Surprisingly, the accuracy of the knn model stays the same regardless of
the value of k, suggesting that there is a clear separation between the
two classes and the classifer is performing very well as a result.
However, further evaluation can confirm whether that is the case or if
there could be something else that’s happening. We will proceed forward
with a k-value of 3
set.seed(3)
cities_3NN = knn(train = cities_train, test = cities_tune,
cl = cities_train$singles_like, k = 3, use.all = TRUE, prob = TRUE)
cities_prob = tibble(attr(cities_3NN, "prob"))
cities_final_model = tibble(k_prob = cities_prob$`attr(cities_3NN, "prob")`,
pred=cities_3NN, target=cities_tune$singles_like)
cities_final_model$pos_prec <- ifelse(cities_final_model$pred == 0,
1-cities_final_model$k_prob,
cities_final_model$k_prob)
densityplot(cities_final_model$pos_prec)
confusionMatrix(cities_final_model$pred, cities_final_model$target, positive = "1",
dnn=c("Prediction", "Actual"), mode = "sens_spec")
## Confusion Matrix and Statistics
##
## Actual
## Prediction 0 1
## 0 13 1
## 1 0 4
##
## Accuracy : 0.9444
## 95% CI : (0.7271, 0.9986)
## No Information Rate : 0.7222
## P-Value [Acc > NIR] : 0.02264
##
## Kappa : 0.8525
##
## Mcnemar's Test P-Value : 1.00000
##
## Sensitivity : 0.8000
## Specificity : 1.0000
## Pos Pred Value : 1.0000
## Neg Pred Value : 0.9286
## Prevalence : 0.2778
## Detection Rate : 0.2222
## Detection Prevalence : 0.2222
## Balanced Accuracy : 0.9000
##
## 'Positive' Class : 1
##
#ROC and AUC curves
cities_pred <- prediction(cities_final_model$pos_prec,cities_final_model$target)
knn_perf <- performance(cities_pred,"tpr","fpr")
plot(knn_perf, colorize=TRUE)
abline(a=0, b= 1)
knn_perf_AUC <- performance(cities_pred,"auc")
print(knn_perf_AUC@y.values)
## [[1]]
## [1] 0.8923077
#LogLoss
LogLoss(as.numeric(cities_final_model$pos_prec), as.numeric(cities_final_model$target))
## [1] 19.24907
#F1Score
F1_Score(y_pred = cities_final_model$pred, y_true = cities_final_model$target, positive = "1")
## [1] 0.8888889
Further evaluation validates previous findings: the ROC and the AUC show curve that is not entirely perpendicular, with the AUC producing a value of 0.8923. The F1 score of 0.8889 implies that the precision and recall are both very strong for this model. The sensitivity value of 0.8 is relatively slow, but draws emphasis to the lack of enough data: Having more cities to work with would’ve improved the sensitivity of the model as well.

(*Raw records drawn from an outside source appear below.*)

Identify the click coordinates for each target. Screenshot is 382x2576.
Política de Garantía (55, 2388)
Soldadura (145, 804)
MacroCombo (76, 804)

As mentioned at the start of this project, the goal was to see if we could predict if a city would be one that single people would like to live in. The model that we have built in the process can predict this with an accuracy of 94.44 %, with supplemental metrics such as the AUC and F1 Score that are just as strong. However, the lack of enough data was very apparent with the model’s sensitivity not being as high as its other metrics. Regardless, the model benefitted from robust preprocessing and the implemented data cleaning techniques.
Future work would involve both collecting data from more cities but also collecting more data in general. Additionally, different kinds of models can be applied to the dataset to draw more insightful conclusions, such as which factors have more of a say in determining whether a single adult would like living in a city.